Last reviewed: 2026-05-21

Direct answer

A good coding agent task brief is short, explicit, and testable. It tells the agent where the repository rules live, what files or features are in scope, what must not change, which checks prove the work, and how the result should be handed to a reviewer.

Use the brief to separate intent from implementation. The human should define the outcome, constraints, and acceptance criteria. The agent can then inspect the code, choose the smallest safe change, run checks, and explain what changed. This is different from asking the agent to “make the feature better.” A reviewable brief describes what a reviewer should be able to see in the diff, in the running behavior, and in the handoff note.
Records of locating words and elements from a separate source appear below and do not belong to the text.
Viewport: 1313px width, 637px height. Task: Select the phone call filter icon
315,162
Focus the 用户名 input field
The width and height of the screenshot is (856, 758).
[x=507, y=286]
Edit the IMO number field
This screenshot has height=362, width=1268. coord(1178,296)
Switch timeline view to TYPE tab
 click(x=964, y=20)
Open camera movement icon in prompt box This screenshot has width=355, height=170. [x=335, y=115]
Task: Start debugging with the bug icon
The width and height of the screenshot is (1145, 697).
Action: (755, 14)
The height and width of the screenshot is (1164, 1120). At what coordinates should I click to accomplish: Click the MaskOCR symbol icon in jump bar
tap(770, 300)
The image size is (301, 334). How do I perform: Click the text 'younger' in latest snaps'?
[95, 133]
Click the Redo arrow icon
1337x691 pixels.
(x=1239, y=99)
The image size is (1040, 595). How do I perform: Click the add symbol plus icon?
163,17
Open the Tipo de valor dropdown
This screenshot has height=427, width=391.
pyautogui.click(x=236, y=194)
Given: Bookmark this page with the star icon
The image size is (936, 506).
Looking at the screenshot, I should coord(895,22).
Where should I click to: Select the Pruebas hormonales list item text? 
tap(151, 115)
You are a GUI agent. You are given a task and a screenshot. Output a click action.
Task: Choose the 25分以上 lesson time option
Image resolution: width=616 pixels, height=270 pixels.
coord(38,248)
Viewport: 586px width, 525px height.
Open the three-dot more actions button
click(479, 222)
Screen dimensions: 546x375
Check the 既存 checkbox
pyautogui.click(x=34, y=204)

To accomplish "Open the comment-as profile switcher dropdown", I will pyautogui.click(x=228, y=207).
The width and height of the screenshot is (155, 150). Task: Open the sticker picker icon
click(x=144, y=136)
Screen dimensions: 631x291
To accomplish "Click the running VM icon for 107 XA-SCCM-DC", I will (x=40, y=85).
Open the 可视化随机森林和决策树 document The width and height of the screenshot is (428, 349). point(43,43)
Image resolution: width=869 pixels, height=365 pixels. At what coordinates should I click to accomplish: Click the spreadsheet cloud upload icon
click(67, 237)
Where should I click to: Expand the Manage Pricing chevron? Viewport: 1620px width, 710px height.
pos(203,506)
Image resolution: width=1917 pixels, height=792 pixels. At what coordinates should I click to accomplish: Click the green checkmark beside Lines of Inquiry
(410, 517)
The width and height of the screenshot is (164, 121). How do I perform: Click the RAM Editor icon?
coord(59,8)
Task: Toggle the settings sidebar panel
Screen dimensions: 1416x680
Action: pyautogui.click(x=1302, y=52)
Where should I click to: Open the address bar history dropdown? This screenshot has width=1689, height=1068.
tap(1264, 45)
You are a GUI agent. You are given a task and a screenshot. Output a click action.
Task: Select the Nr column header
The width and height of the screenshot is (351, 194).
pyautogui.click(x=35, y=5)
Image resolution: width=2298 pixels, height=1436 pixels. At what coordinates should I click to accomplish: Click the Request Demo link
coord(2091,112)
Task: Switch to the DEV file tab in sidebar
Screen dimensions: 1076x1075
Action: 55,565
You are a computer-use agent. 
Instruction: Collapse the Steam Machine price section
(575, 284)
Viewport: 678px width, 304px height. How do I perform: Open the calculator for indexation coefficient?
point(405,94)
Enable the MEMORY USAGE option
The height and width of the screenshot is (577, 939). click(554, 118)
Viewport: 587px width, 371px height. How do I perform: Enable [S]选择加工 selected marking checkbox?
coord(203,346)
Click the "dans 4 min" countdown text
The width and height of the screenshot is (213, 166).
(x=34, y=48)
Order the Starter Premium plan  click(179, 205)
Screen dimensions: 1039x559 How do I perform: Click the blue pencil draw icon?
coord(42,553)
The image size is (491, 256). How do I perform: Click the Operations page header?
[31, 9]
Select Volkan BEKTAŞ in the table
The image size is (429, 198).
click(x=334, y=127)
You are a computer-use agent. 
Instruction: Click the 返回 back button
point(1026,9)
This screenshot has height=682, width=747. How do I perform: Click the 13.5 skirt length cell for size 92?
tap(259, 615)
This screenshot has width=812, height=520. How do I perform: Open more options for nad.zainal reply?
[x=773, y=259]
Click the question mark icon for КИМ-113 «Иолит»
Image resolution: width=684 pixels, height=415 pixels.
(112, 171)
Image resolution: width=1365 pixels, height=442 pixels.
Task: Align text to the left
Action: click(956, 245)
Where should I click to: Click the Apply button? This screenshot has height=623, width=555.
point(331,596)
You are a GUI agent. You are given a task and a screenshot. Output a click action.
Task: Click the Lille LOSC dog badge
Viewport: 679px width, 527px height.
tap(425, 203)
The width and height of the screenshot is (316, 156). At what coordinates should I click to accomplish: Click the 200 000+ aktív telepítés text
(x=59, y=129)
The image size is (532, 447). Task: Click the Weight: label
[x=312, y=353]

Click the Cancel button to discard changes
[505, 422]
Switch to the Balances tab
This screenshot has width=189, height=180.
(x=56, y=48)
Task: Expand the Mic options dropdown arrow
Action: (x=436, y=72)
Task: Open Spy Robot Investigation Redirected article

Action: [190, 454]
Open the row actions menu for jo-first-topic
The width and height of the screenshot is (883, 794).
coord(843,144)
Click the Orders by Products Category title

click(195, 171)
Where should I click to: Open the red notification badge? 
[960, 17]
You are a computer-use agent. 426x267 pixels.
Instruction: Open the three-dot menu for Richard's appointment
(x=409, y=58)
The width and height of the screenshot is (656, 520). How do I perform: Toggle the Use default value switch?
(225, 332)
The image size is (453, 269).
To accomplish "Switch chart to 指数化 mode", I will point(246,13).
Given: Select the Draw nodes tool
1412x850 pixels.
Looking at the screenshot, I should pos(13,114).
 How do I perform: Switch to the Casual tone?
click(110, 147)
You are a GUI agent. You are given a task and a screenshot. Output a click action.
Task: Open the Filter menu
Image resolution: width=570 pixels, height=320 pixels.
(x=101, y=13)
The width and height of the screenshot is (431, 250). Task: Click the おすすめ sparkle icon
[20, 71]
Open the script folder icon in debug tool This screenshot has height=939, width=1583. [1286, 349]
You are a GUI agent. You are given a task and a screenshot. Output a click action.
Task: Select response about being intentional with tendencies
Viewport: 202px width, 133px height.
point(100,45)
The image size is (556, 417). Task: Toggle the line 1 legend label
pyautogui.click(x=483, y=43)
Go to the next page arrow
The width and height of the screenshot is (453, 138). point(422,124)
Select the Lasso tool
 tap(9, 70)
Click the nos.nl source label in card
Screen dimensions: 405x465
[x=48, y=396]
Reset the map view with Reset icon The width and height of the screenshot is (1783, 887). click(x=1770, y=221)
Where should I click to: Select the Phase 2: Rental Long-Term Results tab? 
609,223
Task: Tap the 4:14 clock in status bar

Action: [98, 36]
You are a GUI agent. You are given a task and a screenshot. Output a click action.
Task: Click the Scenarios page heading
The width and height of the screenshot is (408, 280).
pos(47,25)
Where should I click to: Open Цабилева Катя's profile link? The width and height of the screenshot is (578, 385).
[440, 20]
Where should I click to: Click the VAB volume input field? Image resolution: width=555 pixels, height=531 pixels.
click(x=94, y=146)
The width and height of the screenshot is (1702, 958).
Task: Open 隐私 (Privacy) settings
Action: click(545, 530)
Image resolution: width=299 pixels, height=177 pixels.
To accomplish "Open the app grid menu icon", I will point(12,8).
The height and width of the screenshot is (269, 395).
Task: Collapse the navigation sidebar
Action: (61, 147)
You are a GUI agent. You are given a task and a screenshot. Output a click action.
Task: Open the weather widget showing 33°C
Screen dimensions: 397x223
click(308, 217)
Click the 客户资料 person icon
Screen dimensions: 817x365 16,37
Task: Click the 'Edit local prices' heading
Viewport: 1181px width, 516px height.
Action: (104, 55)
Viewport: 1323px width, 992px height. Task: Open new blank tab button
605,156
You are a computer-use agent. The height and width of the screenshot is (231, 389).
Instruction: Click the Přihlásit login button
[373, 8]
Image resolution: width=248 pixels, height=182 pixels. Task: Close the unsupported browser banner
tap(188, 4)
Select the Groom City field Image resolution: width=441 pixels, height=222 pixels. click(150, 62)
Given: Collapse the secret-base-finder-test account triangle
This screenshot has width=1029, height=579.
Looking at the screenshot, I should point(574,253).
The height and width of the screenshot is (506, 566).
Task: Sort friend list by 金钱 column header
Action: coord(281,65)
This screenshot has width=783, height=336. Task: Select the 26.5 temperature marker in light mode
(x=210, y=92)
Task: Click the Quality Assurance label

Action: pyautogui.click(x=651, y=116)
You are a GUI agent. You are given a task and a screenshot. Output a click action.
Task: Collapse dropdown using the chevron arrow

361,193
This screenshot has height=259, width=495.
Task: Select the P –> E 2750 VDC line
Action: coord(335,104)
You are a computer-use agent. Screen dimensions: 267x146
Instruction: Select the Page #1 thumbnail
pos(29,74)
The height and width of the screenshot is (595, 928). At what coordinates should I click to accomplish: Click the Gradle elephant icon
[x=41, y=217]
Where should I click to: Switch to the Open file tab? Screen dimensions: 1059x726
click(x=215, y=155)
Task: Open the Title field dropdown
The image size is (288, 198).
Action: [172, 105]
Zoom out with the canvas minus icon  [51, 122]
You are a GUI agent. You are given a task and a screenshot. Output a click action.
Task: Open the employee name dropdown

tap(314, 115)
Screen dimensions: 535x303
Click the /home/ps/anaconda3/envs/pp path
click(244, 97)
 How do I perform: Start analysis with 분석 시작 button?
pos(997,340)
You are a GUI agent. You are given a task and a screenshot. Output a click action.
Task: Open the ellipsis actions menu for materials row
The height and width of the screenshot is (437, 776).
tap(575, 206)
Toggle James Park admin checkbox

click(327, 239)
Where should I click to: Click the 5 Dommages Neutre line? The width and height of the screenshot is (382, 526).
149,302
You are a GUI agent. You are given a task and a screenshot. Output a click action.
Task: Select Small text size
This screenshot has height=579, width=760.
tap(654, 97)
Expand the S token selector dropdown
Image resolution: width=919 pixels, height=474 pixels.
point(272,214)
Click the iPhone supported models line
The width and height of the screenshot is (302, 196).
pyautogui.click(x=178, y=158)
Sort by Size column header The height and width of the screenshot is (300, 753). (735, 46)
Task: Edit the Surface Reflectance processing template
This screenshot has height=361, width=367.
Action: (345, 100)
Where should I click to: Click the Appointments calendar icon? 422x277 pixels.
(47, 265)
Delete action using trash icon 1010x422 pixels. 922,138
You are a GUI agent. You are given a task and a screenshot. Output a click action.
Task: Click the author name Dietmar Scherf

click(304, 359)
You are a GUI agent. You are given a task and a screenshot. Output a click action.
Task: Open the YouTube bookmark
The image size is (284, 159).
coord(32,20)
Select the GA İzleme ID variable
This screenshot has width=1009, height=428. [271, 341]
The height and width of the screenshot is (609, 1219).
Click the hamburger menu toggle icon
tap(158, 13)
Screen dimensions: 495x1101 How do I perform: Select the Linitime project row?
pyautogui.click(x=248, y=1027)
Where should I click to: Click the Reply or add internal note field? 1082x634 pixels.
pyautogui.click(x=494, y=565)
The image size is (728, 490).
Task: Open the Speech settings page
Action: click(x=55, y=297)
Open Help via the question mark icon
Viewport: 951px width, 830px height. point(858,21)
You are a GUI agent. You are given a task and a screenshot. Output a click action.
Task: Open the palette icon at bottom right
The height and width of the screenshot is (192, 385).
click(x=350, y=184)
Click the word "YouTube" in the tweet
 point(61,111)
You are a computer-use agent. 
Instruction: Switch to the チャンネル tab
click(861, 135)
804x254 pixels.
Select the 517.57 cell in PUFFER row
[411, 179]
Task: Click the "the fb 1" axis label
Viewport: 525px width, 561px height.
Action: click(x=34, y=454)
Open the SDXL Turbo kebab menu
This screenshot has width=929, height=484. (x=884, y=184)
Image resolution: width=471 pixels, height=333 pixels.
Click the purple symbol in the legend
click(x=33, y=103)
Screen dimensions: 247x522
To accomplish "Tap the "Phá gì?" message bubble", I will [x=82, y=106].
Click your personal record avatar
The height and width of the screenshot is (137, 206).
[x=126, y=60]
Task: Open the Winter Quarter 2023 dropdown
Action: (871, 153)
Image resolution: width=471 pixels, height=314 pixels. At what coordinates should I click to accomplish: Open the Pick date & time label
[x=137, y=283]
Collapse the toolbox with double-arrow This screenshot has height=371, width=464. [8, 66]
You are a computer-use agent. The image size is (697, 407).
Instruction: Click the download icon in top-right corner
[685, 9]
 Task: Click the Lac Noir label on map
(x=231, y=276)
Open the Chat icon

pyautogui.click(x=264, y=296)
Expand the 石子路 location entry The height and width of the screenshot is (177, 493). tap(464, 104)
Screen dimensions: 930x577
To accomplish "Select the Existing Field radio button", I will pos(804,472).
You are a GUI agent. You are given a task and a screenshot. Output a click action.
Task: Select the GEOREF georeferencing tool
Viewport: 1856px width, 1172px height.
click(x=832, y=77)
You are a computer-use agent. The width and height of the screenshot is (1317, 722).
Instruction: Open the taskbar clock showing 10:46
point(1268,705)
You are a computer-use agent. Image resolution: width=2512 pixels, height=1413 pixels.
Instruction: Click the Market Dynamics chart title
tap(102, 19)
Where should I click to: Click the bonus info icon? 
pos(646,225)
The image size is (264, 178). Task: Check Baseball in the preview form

A reviewable task brief usually has seven parts:

  1. Goal: the user-visible change or bug fix.
  2. Repository context: the instruction files or project memory the agent must follow.
  3. Scope: files, modules, commands, and boundaries that are allowed or off limits.
  4. Acceptance criteria: observable behavior that must be true after the change.
  5. Verification plan: commands, smoke tests, and failure cases to run.
  6. Handoff format: what the agent should summarize for review.
  7. Non-goals: tempting refactors or unrelated cleanup to avoid.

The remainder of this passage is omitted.